COVID-19 & the future of data discovery, access and integration
The spread of COVID-19 has been challenging governments, businesses and the global markets at an unimaginable scale as it continues to disrupt mobility, social interactions and traditional ways of collaboration. For financial professionals looking for new ways to thrive and solve problems remotely, data access, discoverability and consumption are more important than ever.
Operating and innovating with data in a COVID-19 world is much more challenging. Getting value out of data is similar to using assembly lines to make cars – but in the office, the data assembly line was never fully automated, and instead a combination of automated and manual processes. As such, many firms have not been able to smoothly adapt the data assembly line to the remote work environment.
Complex manual tasks are taking longer and are more prone to error, especially when involving multiple participants. These challenges not only slow down the process of finding value, but also the speed of innovation.
In order to better suit this new work environment and the increasingly complicated demands on data, the future of data will require a move towards extreme digitisation.
Re-examining the data assembly line
Organisations can experience increased efficiency by identifying and eliminating the areas of manual work that add little or no value. The re-examined data assembly line can be deconstructed into six essential components that are interchangeable and interconnected. These include:
- Content: This represents the most visible part of data and encompasses primary data, derived data, third party data and any data an organisation generates internally.

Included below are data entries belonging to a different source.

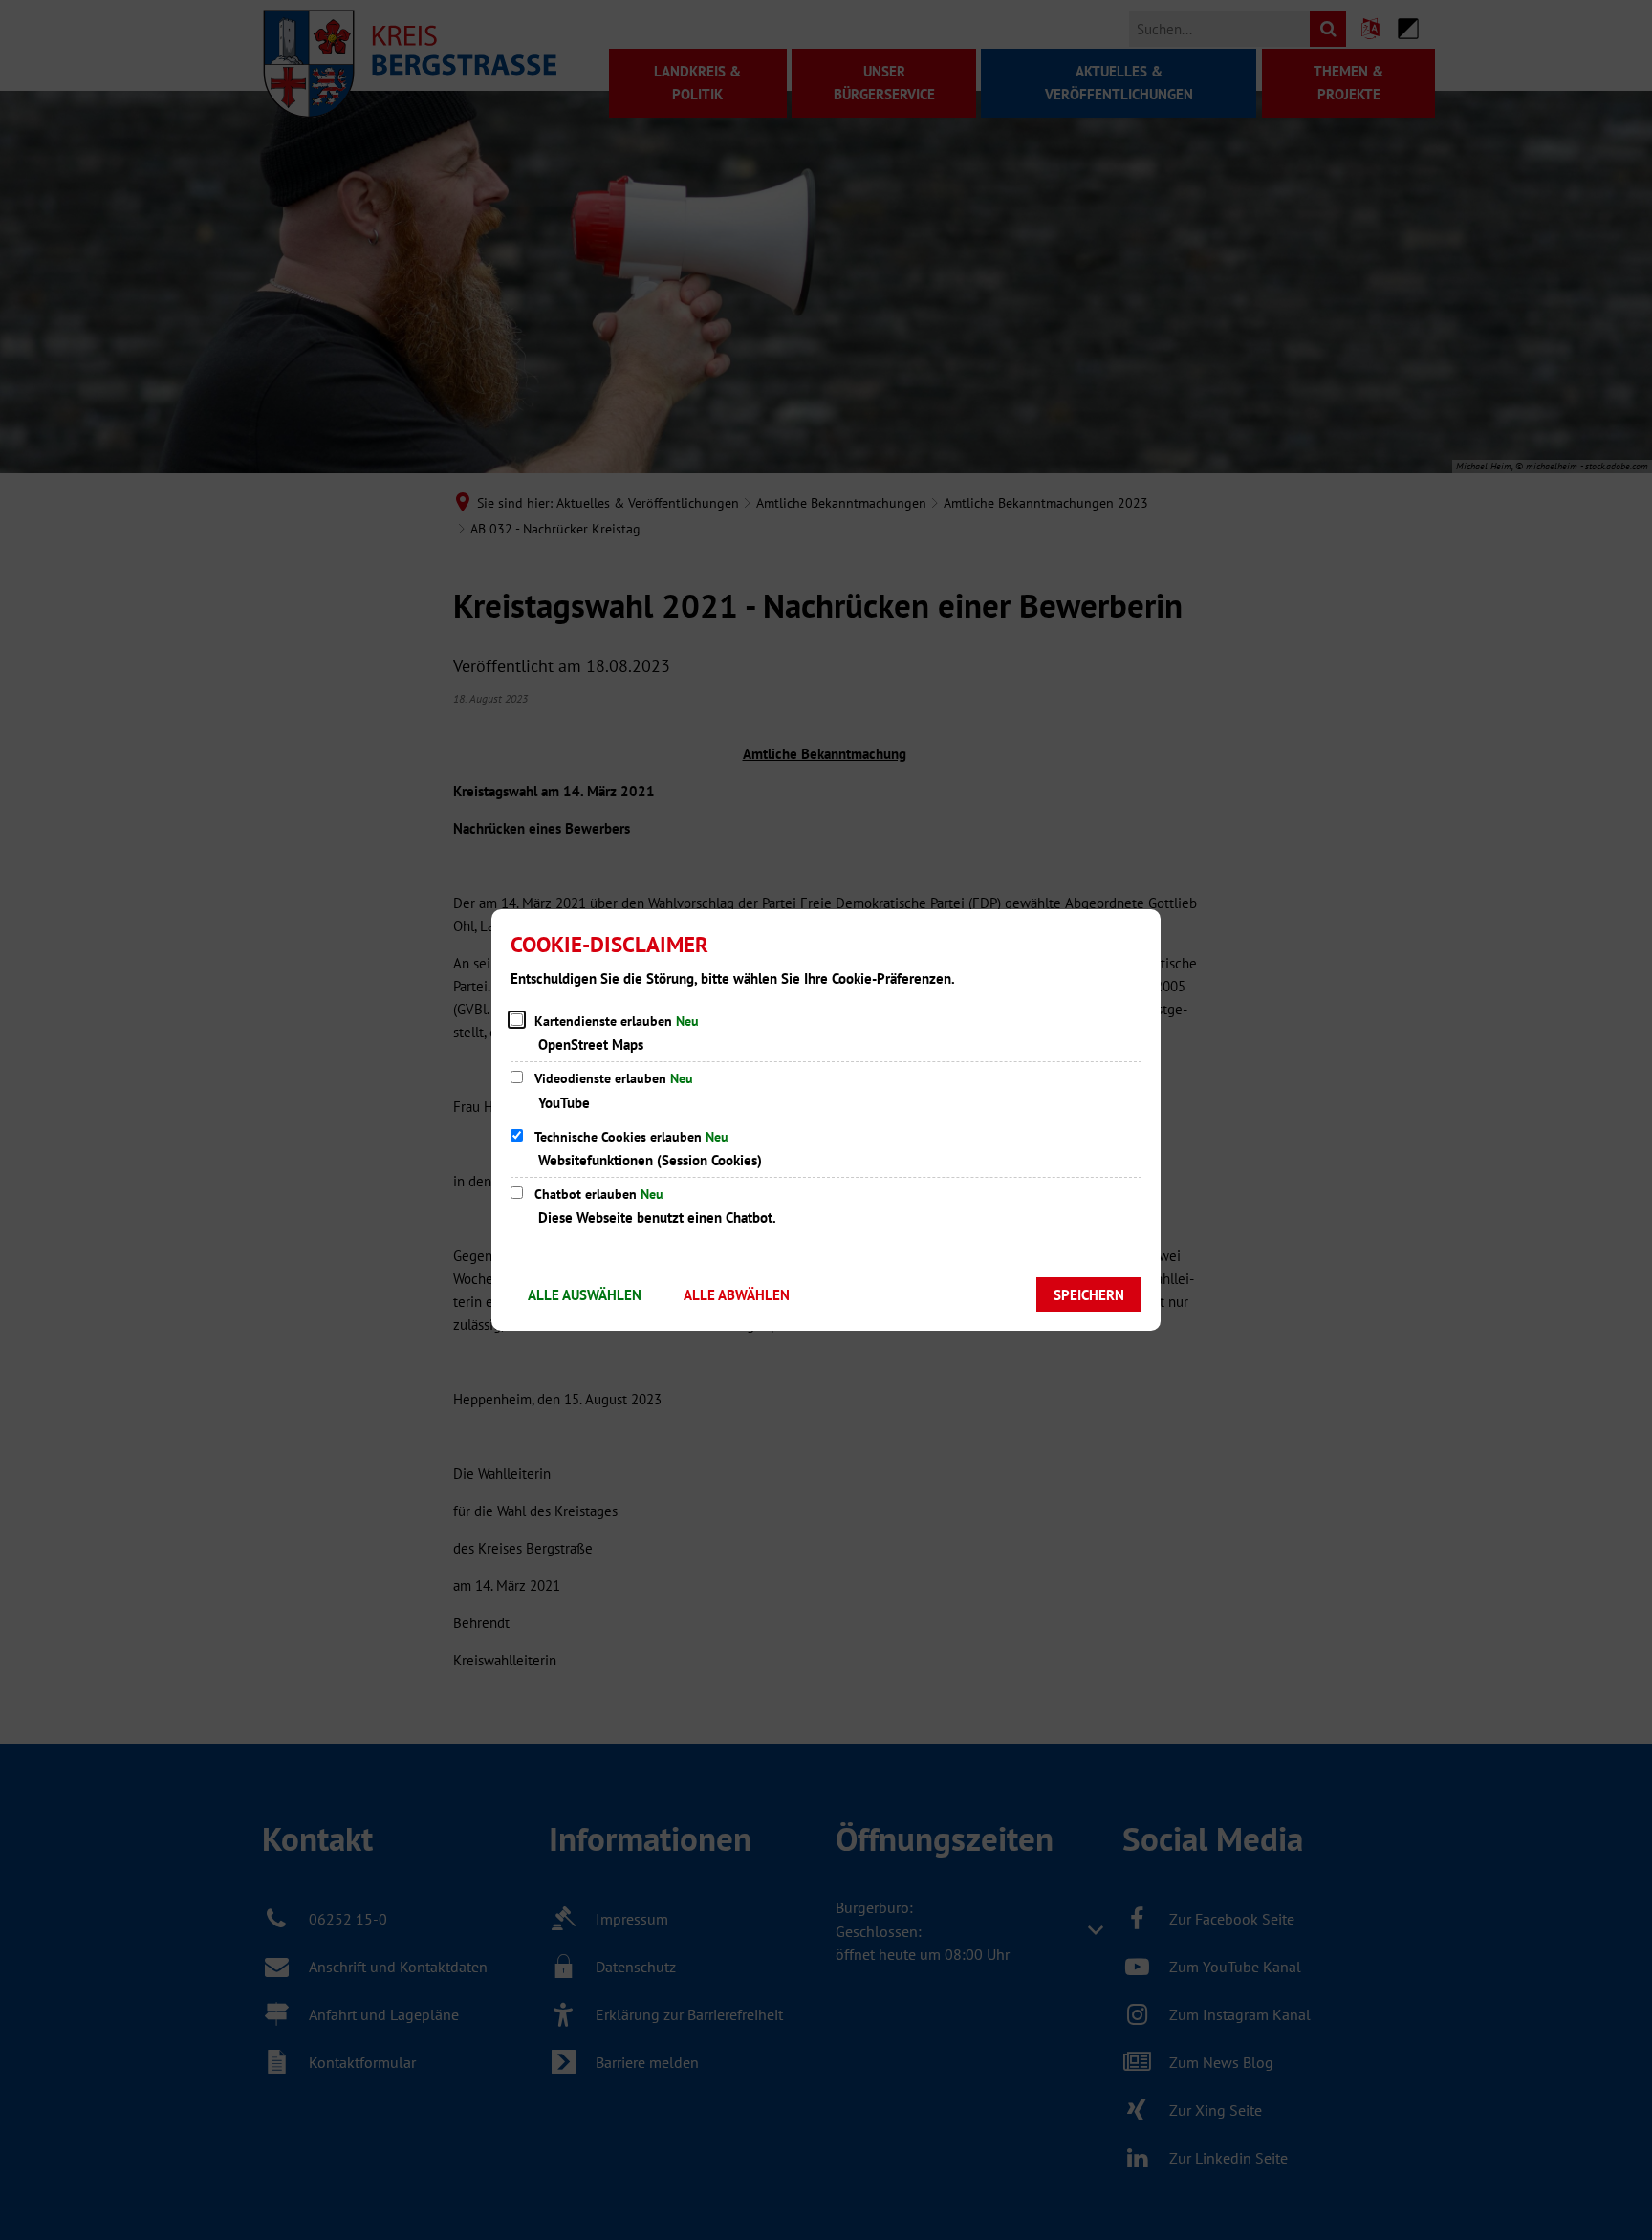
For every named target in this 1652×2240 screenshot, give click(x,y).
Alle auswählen (584, 1295)
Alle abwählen (737, 1295)
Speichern (1089, 1295)
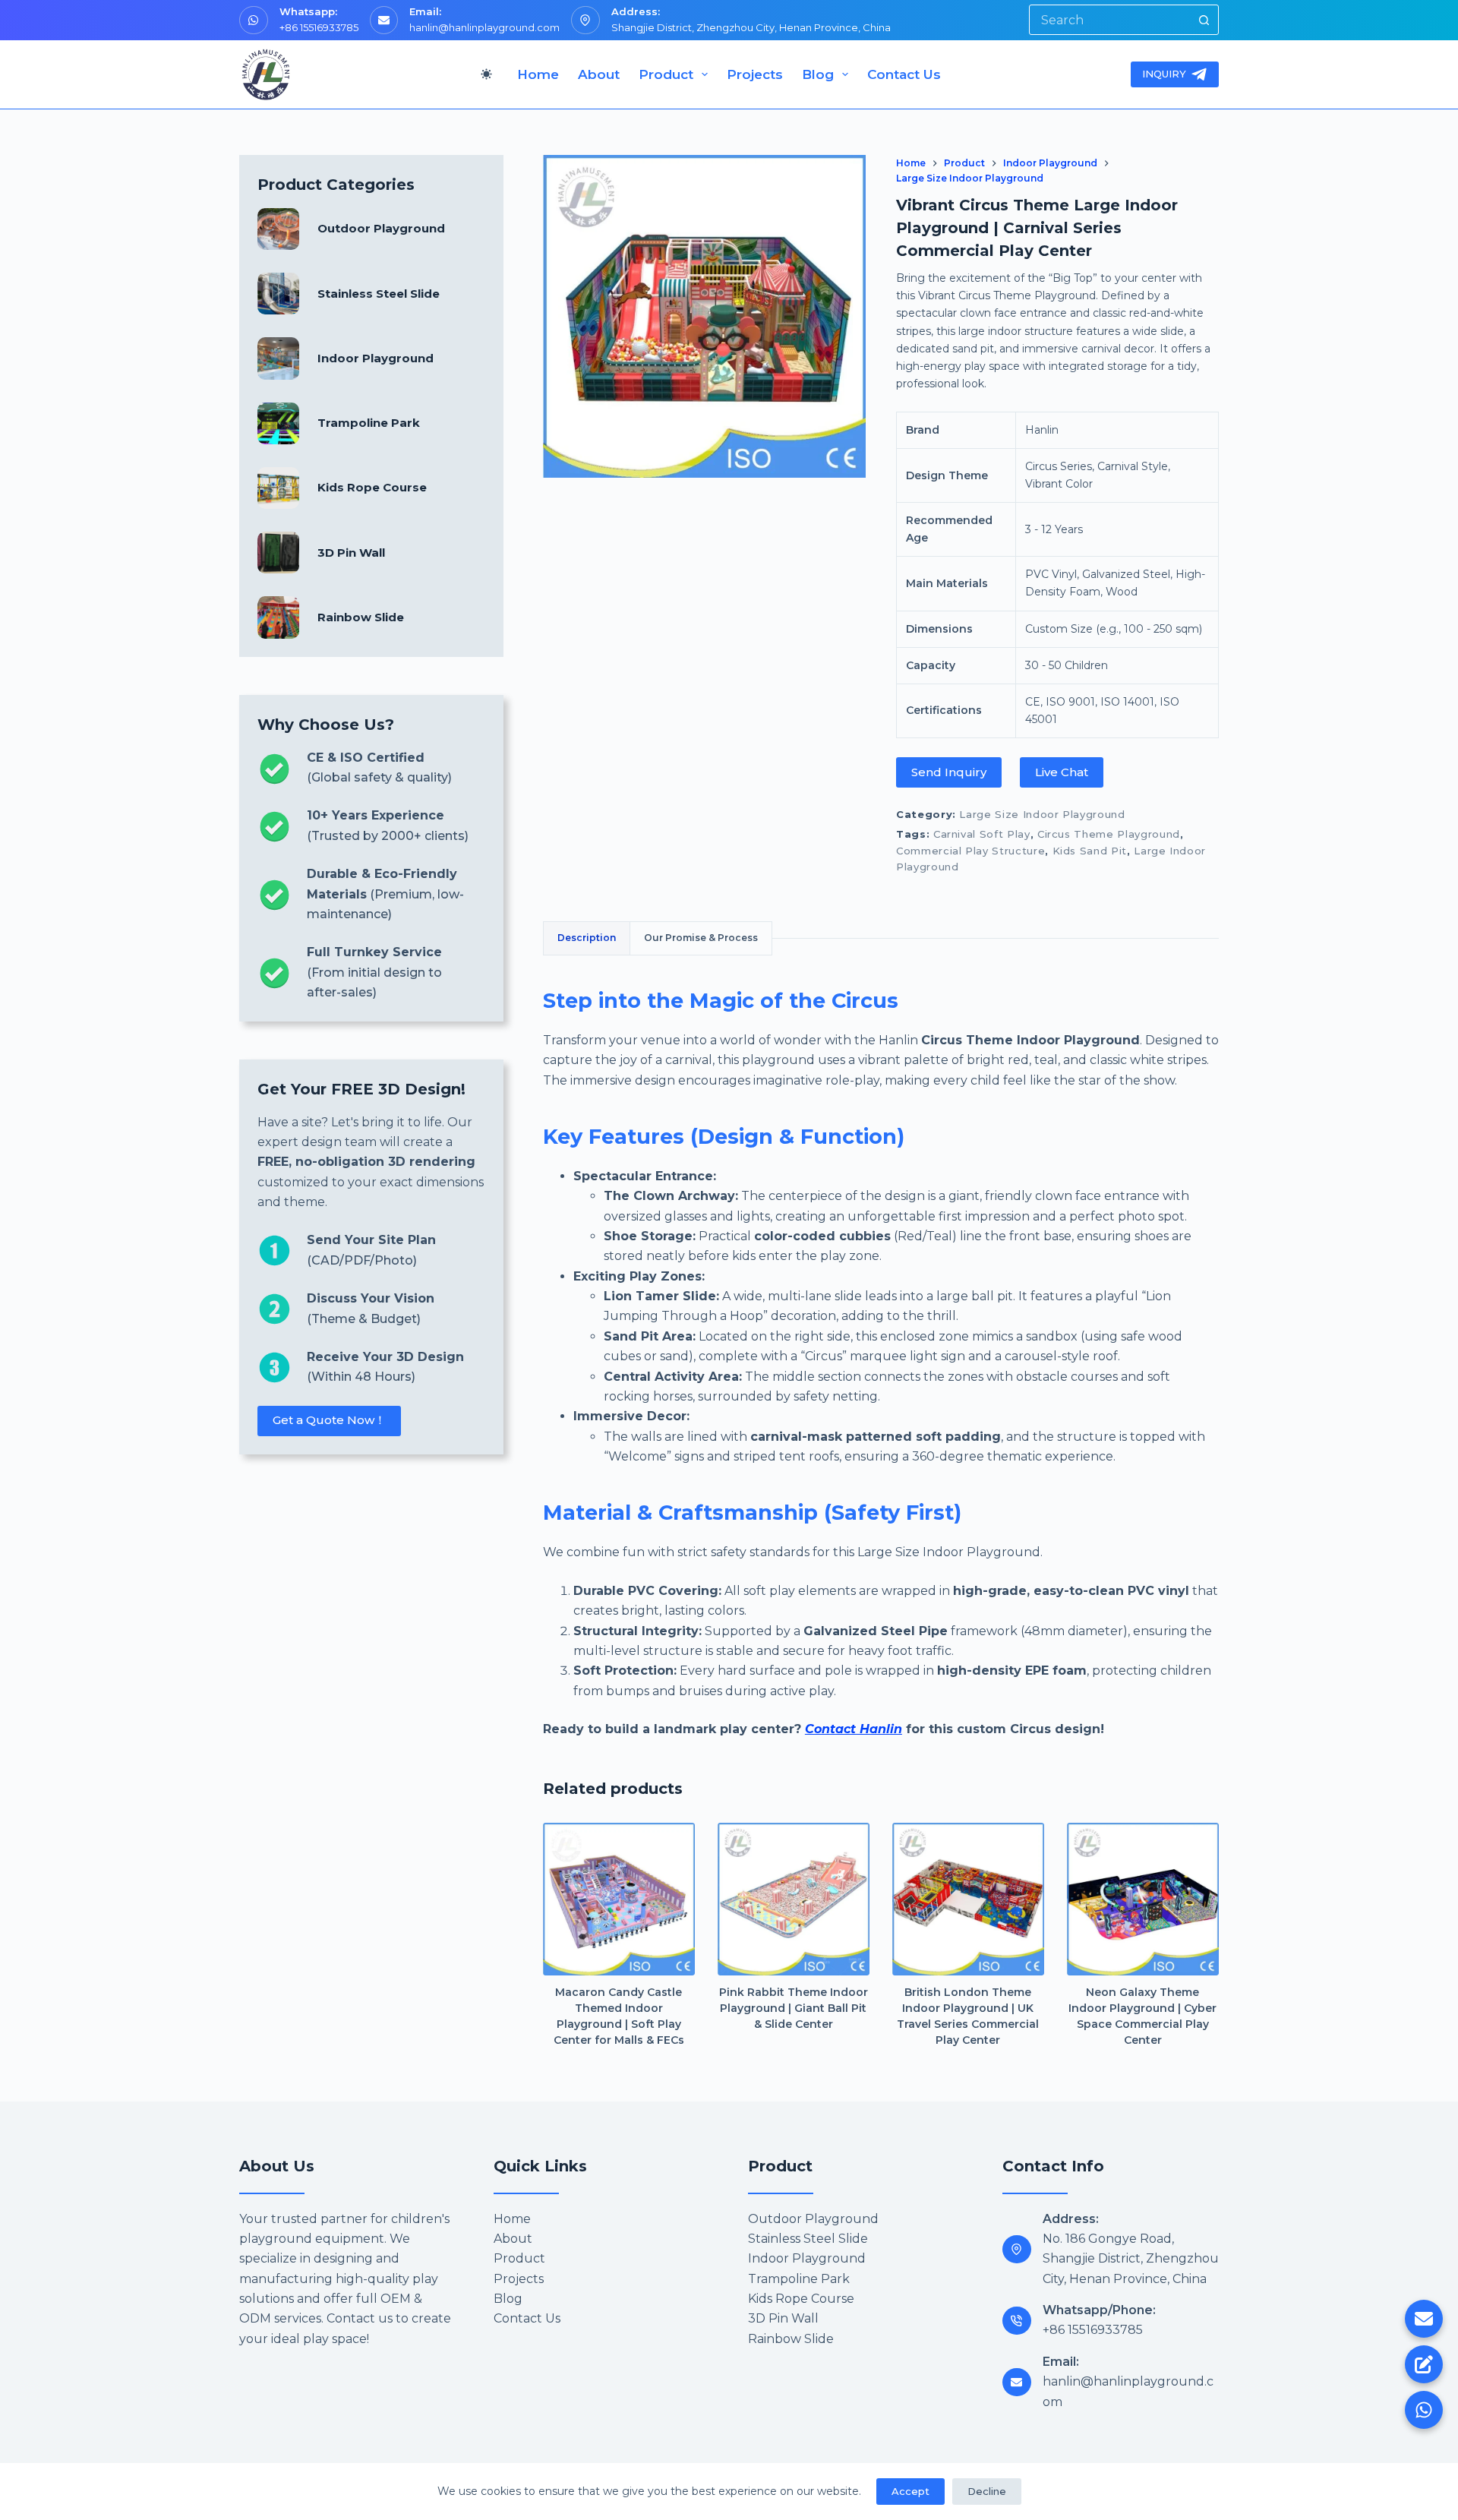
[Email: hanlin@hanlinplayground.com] (1016, 2382)
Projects (755, 74)
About (599, 74)
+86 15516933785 (318, 27)
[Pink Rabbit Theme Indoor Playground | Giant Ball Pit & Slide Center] (793, 1899)
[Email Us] (1424, 2319)
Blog (818, 74)
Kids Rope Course (372, 487)
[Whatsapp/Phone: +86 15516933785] (1016, 2321)
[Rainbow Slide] (278, 617)
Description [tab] (586, 937)
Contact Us (904, 74)
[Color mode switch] (486, 74)
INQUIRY (1164, 74)
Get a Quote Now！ (329, 1420)
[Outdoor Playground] (278, 229)
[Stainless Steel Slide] (278, 293)
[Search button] (1203, 19)
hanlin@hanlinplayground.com (484, 27)
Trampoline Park (368, 422)
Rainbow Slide (360, 617)
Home (538, 74)
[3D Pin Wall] (278, 552)
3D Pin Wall (351, 552)
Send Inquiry (948, 772)
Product (666, 74)
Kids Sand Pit (1089, 851)
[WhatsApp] (1424, 2410)
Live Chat (1061, 772)
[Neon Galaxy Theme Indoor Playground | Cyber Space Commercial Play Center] (1143, 1899)
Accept (910, 2491)
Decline (986, 2491)
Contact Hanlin (853, 1729)
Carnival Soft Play (981, 834)
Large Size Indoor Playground (1042, 814)
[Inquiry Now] (1424, 2364)
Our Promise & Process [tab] (701, 937)
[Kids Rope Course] (278, 488)
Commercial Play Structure (970, 851)
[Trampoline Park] (278, 423)
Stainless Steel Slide (378, 293)
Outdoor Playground (381, 228)
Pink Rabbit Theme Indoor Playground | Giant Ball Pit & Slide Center (793, 2008)
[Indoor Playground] (278, 358)
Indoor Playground (375, 358)
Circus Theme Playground (1108, 834)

- Quality: Data quality is paramount when handling hundreds of billions of data points. Organisations need to ensure that the data consumed is of high quality upon acquisition to prevent inordinately costly manual processes to clean it.
Access: This refers to an organisation’s ability to easily obtain data content regardless of its technology strategy and where it chooses to deploy (on premise, cloud, data centre), ensuring that regardless of the volume of data consumed, performance remains consistent. - Usability: Data comes in various shapes. Developers are required to write code each time a new data shape enters the organisation, which can impose high costs and delays. If data shapes were rigorously implemented to an industry standard, and machines can understand the data and associated relationships through metadata, the machines can then consume the data with no manual intervention.
- Operational tools: Whether organisations are managing data consumption, manipulating data or looking to perform analytical and quantitative tasks, they require a mix of internal and third-party tools that are not only well-designed, but also integrated to avoid disruptions and inefficiencies in the data assembly line.
- Data services: This includes ingesting and normalising multiple flavours of data into an intelligible model, ensuring that downstream applications get access to consistent and linked data.
In a world where remote work is the new normal, and where innovation is made possible by obtaining large amounts of data, the need for automation has accelerated. These six components, when working in harmony, can create a seamless and resilient workflow that will work regardless of location, ultimately resulting in the immediate generation of value.
Firms that are willing to invest in this modern data supply chain will be quicker to react to automation opportunities and leverage innovations in data science to find transformative solutions to problems.
Cloud data is the future
Looking ahead, technology will continue to evolve at a relentless pace. As a growing number of financial organisations are accelerating their movement to the cloud, the accessibility of data in the cloud becomes even more important. To support this, data needs to become invisible, ubiquitous and available for use at the click of a button. We call this cloud data.
Cloud computing can remove some of the burdens when it comes to data centres, servers and all the associated management. Similarly, with cloud data, a machine can abstract away the work associated with connecting, ingesting, cleaning, managing and loading data and, in one way or another, make these processes “invisible”, ultimately resulting in an explosion in value generation. Cloud data will create considerable value for the financial world.
As instantaneous and native access to digestible data becomes increasingly important, it is up to organisations to not only invest in achieving higher levels of automation, but also make sure all processes are seamlessly interconnected, to take full advantage of the increased reliance on data and thrive in the new normal.